### [Stored data entries]
----------
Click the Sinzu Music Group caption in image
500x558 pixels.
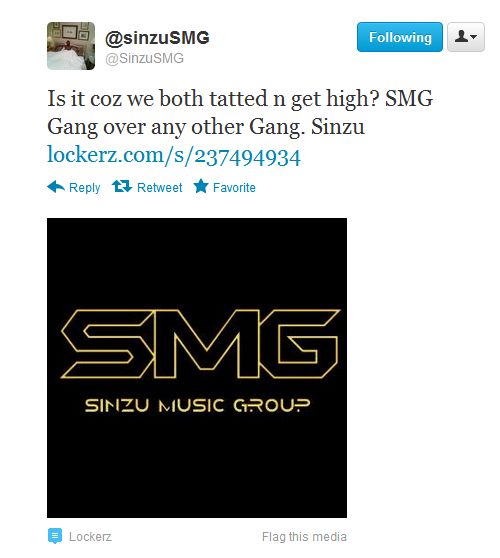point(198,405)
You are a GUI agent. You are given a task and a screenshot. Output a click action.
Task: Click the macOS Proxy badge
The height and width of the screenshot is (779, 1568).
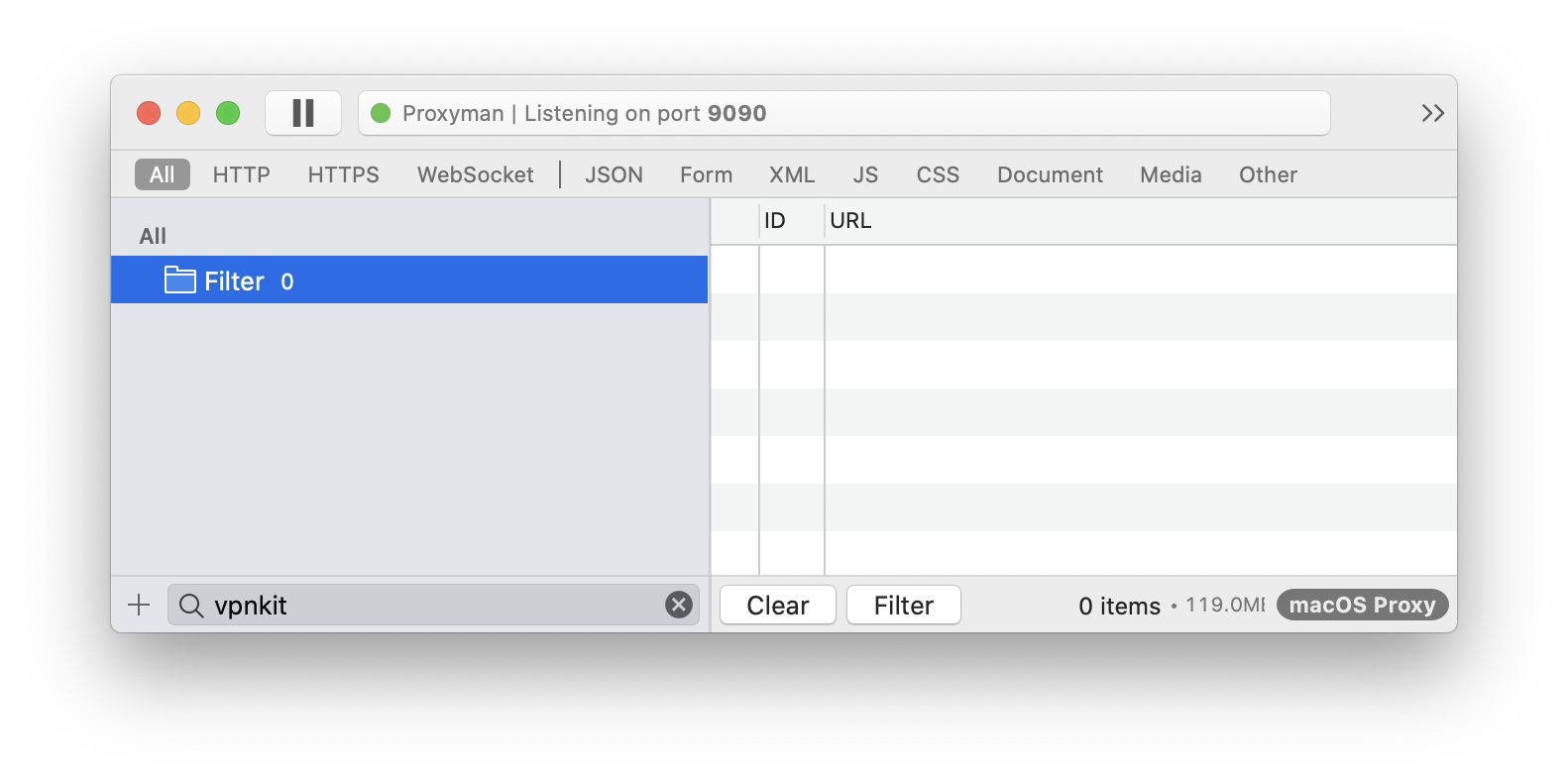[x=1362, y=605]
----------
### [Exercise instructions]
Take every entry and repeat it verbatim, minus the pictures.

### [Solution to this problem]
Click the Sinzu Music Group caption in image
500x558 pixels.
point(198,405)
You are a GUI agent. You are given a task and a screenshot. Output a click action.
Task: Click the macOS Proxy badge
The height and width of the screenshot is (779, 1568).
[x=1362, y=605]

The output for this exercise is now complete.